Galli’s article, like a splash of cold water, caught my attention and refocused my thinking. It caused me to repent of my earlier attitude toward the term “chaplain.” As Galli notes, attaching negative connotation to the term denigrates those who serve in the vital role of chaplain… in hospitals, nursing homes, colleges, and the military. Moreover, it implies that today’s church leaders should aspire to be charismatic visionaries and entrepreneurial motivators rather than pastors and priests whose primary ministry is what used to be called the “cure (or care) of souls.”

Galli writes,

In an increasingly secular, capitalist culture, it’s understandable that so many clergy are fascinated with the idea that they can be leaders and entrepreneurs. These are the people our culture admires most—those like Steve Jobs or Bill Gates or whoever has made a ton of money and a practical difference. … Such is the culture we live in, where successful business people seem to enjoy really important work, and pastors, if they are not careful, will be chaplains, mere servants.

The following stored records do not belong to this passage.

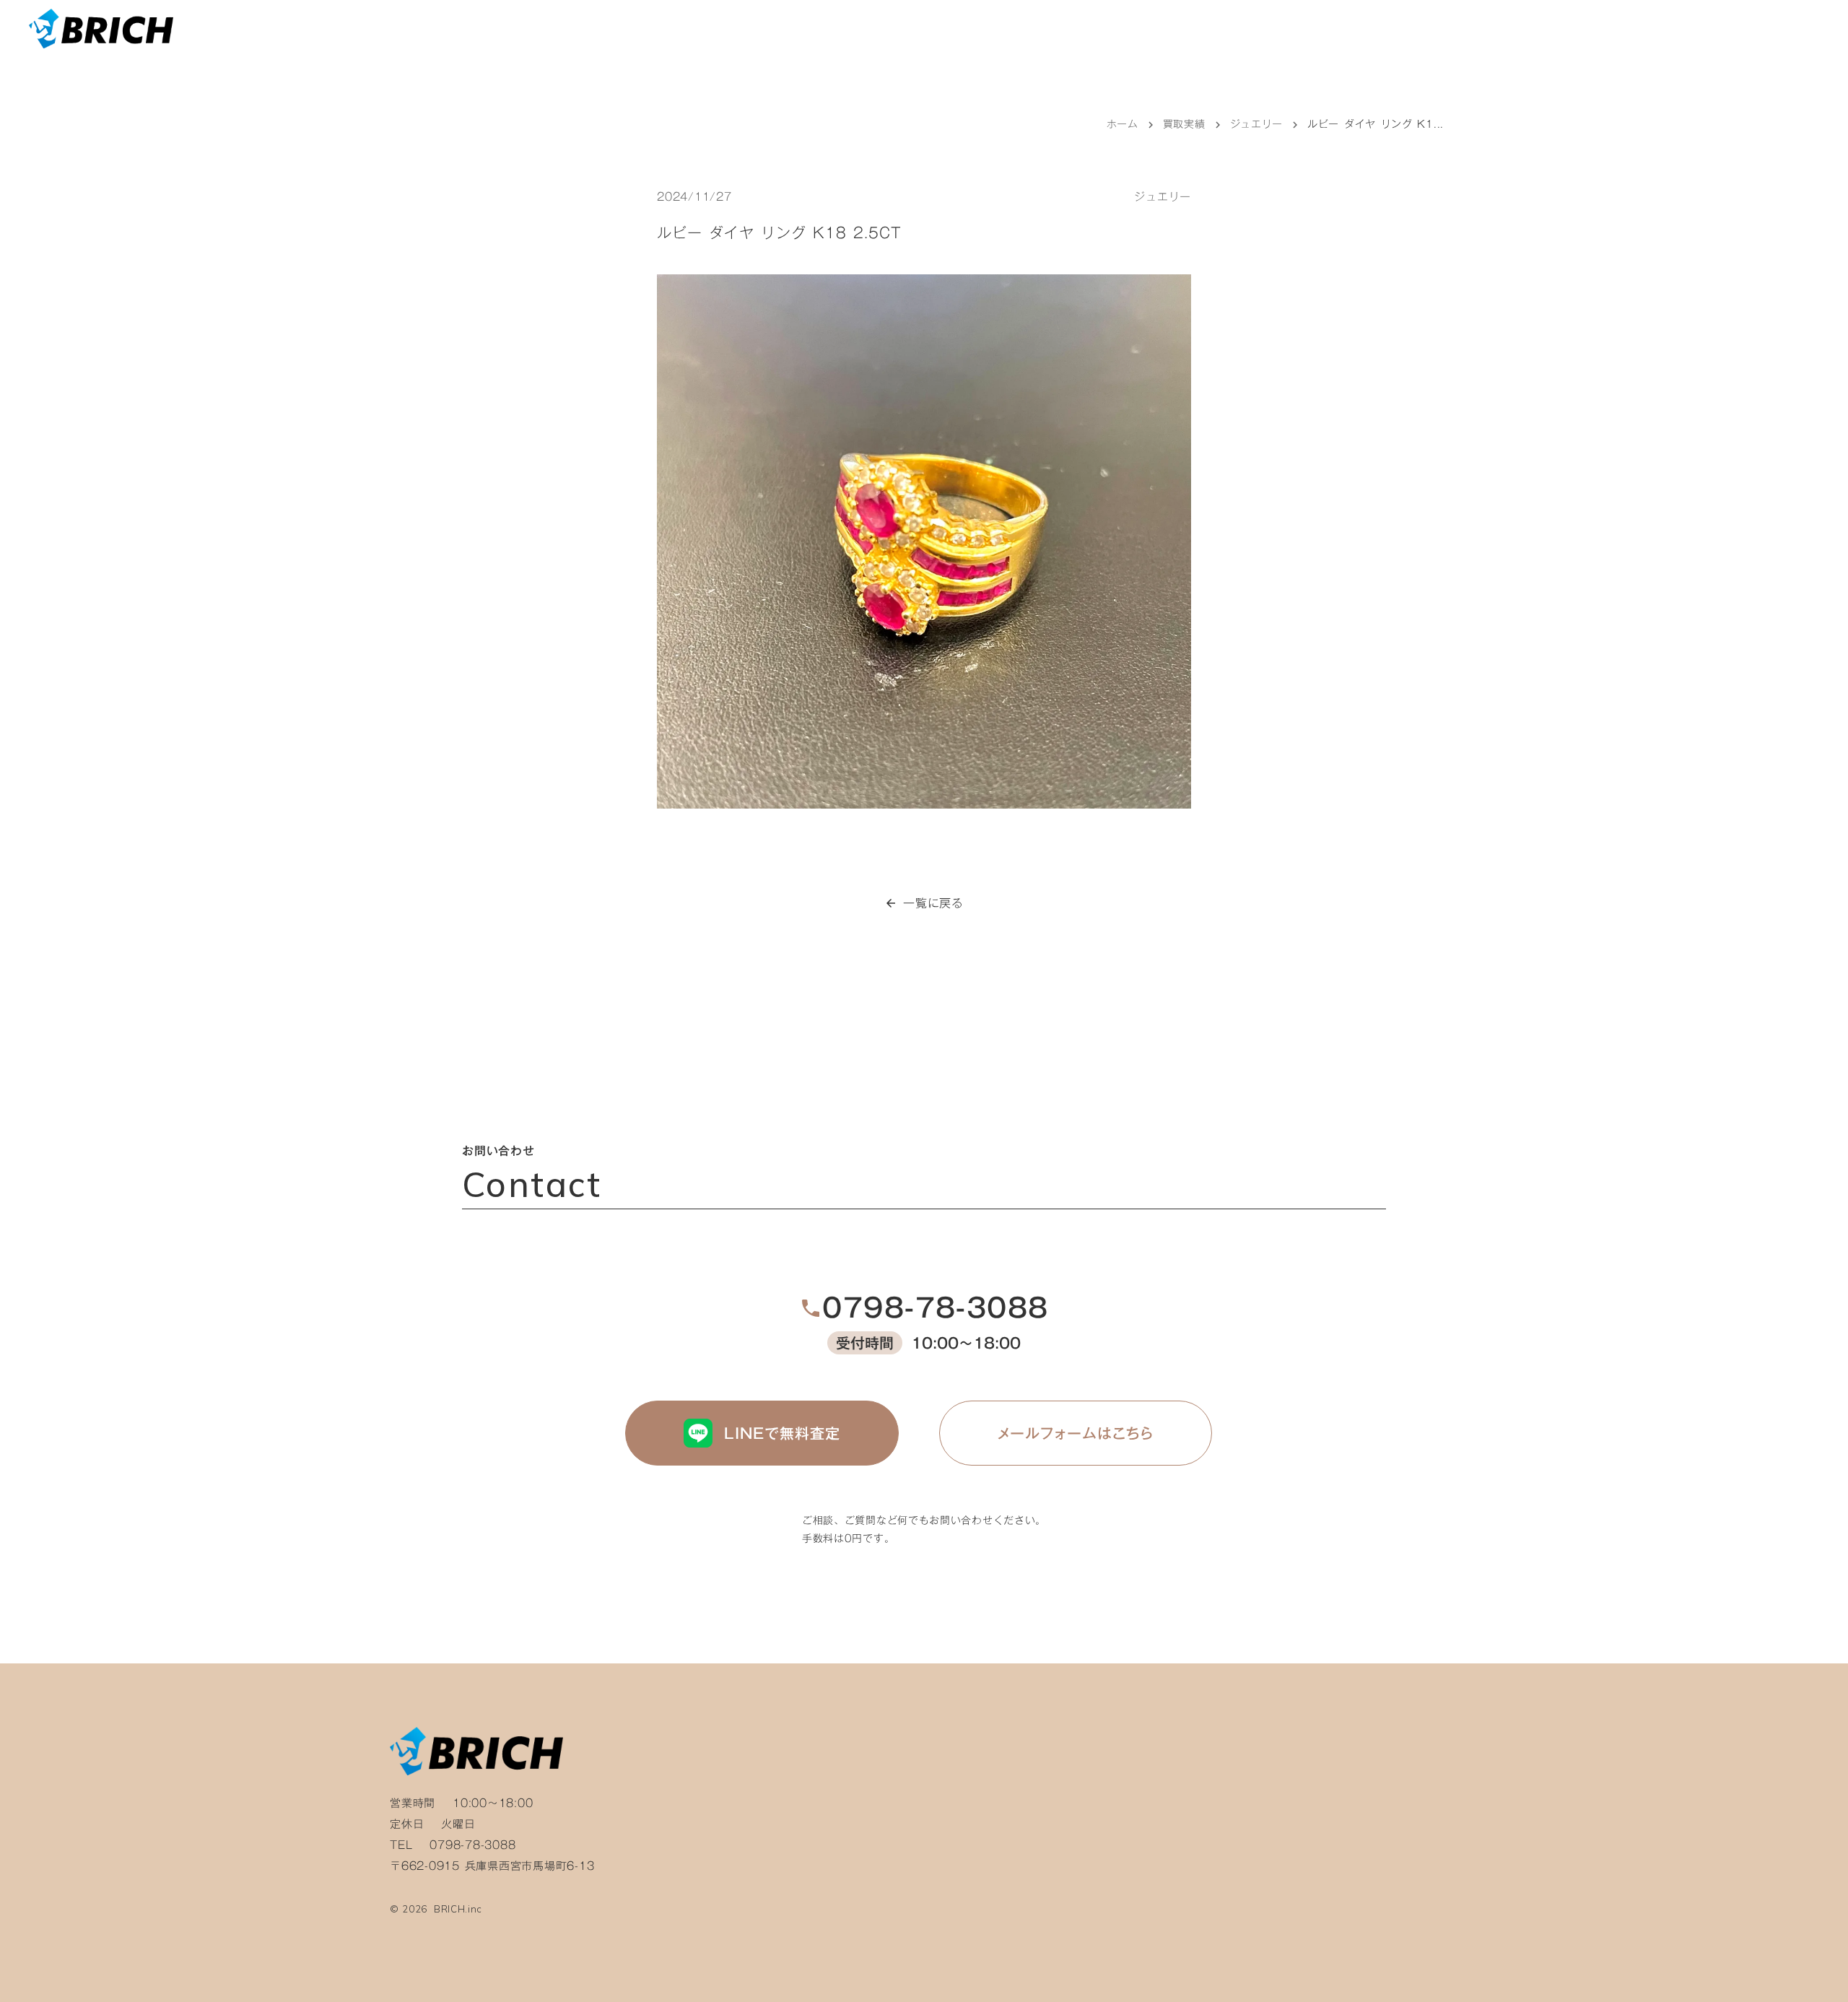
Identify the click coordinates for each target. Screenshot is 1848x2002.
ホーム (1122, 125)
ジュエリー (1256, 125)
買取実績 (1184, 125)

I have served as a local church pastor, and, if God brings the new St. Patrick’s Church into existence, I will serve in that role again. I have reflected on my experience as a pastor, and the way I understood my job at that time, as I have considered what sort of leader I aspire to be in the future. Galli’s article helped crystallize some of the ideas that had been taking shape in my mind for a while. I have determined that I am not a charismatic entrepreneur, and I do not wish to be one. Further, I do not know the implications of that admission for the work I want to do in the Grandview/OSU area.

This I do know. I believe the primary work of a pastor is spiritual formation, the cultivation and development of Christlikeness, first in himself (or herself) and then in the people among whom he has the privilege to serve. This, I think, is how Mark Galli defines the term “chaplain” in the title of his article. I base that conclusion on statements like these.

To say that a pastor is first and foremost a chaplain—someone who is the Lord’s means of healing—is not to suggest that his or her role is primarily therapeutic. It includes therapy-like moments, for example, in helping parishioners deal with their ordinary fears and worries. But it is fundamentally about the healing of souls—helping men and women, boys and girls, to become right with God, and therefore, right with others.

That is what I aspire to be and to do. I want to be a “servant-leader” whose primary concern is to assist men and women, boys and girls, to become more like Jesus.

For that reason, I need to admit something else that might rankle my readers who are also members of the Anglican communion, my newly-adopted church home. Where Evangelicals call the main leader in their churches the “pastor,” Anglicans prefer the term “rector.” I don’t like that word.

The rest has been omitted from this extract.